**Exercise text:**
Start of Block

CSCL Long Beach was built by Samsung Heavy Industries of Korea and was delivered to Seaspan Ship Management on July 5, 2007, approximately eight weeks ahead of its contractual delivery date. The CSCL Long Beach is chartered to China Shipping Container Lines.

==Hull and engine==
The CSCL Long Beach was built in 2007 by Samsung Heavy Industries, Korea. The CSCL Long Beach is 336 metres long, and 46 metres across the beam.
This container vessel has a deadweight tonnage of 111,700.
The vessel has a TEU capacity of 9,580 and is propelled by a 93,120 BHP MAN B&W engine, which gives the vessel a maximum speed of 20.1 kts. Its sister ship is the CSCL Zeebrugge.

==Events onboard==
On 3 Dec, 2010, while en route from Valencia, Spain to Klang, Malaysia, a Sri Lankan mariner had to be rescued after badly injuring his hand aboard the CSCL Long Beach. The sailor was rescued by Saudi Arabian border guards in the Red Sea and taken to Jizan Province of Saudi Arabia.

==Ship owner==
CSCL Long Beach is owned by the Seaspan Corporation, which charters out container ships that run all over the world. Its charters usually go on to be long-term charters.

End of Block

**Information given:**
Start of Block

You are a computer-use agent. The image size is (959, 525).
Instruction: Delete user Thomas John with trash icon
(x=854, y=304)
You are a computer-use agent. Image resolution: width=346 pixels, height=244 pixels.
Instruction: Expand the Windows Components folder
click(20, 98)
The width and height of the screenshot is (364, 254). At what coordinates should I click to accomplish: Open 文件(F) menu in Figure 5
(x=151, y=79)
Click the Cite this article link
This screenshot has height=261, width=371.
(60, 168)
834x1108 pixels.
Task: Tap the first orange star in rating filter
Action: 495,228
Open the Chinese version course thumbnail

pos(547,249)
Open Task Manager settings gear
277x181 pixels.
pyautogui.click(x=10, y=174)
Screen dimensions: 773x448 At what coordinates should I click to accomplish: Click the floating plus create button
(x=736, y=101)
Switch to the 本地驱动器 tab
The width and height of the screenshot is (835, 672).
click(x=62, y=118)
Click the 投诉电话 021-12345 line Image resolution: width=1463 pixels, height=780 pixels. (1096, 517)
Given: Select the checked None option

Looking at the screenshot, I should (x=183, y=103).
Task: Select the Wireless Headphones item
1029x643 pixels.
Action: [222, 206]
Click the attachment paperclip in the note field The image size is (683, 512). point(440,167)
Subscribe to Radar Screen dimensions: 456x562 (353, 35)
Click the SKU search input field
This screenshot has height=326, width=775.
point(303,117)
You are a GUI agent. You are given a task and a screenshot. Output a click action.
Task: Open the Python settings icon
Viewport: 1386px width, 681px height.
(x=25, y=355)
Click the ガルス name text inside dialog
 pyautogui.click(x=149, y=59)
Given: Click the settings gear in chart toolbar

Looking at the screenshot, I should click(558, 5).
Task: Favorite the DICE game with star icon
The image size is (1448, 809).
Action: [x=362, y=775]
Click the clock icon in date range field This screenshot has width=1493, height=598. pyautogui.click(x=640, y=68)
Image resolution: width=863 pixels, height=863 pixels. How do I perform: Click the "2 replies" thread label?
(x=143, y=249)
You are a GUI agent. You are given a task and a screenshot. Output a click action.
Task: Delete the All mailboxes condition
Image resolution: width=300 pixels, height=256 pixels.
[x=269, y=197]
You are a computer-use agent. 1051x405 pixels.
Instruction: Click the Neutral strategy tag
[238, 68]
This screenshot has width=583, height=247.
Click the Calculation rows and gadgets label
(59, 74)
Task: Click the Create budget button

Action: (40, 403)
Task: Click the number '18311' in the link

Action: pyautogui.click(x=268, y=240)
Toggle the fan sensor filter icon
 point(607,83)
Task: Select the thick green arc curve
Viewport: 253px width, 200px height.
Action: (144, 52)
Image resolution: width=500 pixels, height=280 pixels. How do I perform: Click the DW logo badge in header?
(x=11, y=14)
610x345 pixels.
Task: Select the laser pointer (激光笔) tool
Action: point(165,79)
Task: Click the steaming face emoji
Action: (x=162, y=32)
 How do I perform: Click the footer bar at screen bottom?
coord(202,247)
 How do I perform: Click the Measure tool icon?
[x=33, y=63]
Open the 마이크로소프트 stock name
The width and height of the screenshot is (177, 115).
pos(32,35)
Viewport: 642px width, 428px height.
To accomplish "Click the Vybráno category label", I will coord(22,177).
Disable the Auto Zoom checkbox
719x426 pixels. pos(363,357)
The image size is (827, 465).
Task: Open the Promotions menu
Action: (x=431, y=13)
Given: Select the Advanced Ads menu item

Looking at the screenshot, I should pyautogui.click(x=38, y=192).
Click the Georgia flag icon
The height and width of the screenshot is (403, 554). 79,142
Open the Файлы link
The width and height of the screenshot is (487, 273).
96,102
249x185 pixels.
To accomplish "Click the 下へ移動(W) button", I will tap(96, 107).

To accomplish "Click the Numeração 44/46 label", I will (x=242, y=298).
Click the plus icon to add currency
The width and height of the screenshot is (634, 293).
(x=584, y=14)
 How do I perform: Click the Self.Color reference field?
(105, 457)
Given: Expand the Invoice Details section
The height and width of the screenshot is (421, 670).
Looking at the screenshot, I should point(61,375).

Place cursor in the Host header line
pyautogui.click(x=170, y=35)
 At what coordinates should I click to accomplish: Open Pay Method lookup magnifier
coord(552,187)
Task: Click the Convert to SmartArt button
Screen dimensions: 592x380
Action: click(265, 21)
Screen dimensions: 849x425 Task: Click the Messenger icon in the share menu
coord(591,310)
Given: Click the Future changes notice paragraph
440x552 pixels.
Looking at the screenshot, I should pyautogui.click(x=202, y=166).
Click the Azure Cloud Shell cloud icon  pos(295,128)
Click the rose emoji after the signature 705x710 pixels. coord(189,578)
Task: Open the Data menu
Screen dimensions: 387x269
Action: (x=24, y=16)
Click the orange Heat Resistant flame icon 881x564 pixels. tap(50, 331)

End of Block

**Task 1:**
Please rewrite the paragraph of the CSCL Long Beach article that begins "On 3 Dec, 2010" as a short bulleted list that keeps its main facts.
**Task 2:**
Repeat everything in the CSCL Long Beach article from "CSCL Long Beach was built by" down to "tonnage of 111,700.", word for word.

**Response 1:**
- On 3 Dec, 2010, a Sri Lankan mariner badly injured his hand aboard the CSCL Long Beach.
- The ship was en route from Valencia, Spain to Klang, Malaysia.
- Saudi Arabian border guards rescued him in the Red Sea.
- He was taken to Jizan Province of Saudi Arabia.

**Response 2:**
CSCL Long Beach was built by Samsung Heavy Industries of Korea and was delivered to Seaspan Ship Management on July 5, 2007, approximately eight weeks ahead of its contractual delivery date. The CSCL Long Beach is chartered to China Shipping Container Lines.

==Hull and engine==
The CSCL Long Beach was built in 2007 by Samsung Heavy Industries, Korea. The CSCL Long Beach is 336 metres long, and 46 metres across the beam.
This container vessel has a deadweight tonnage of 111,700.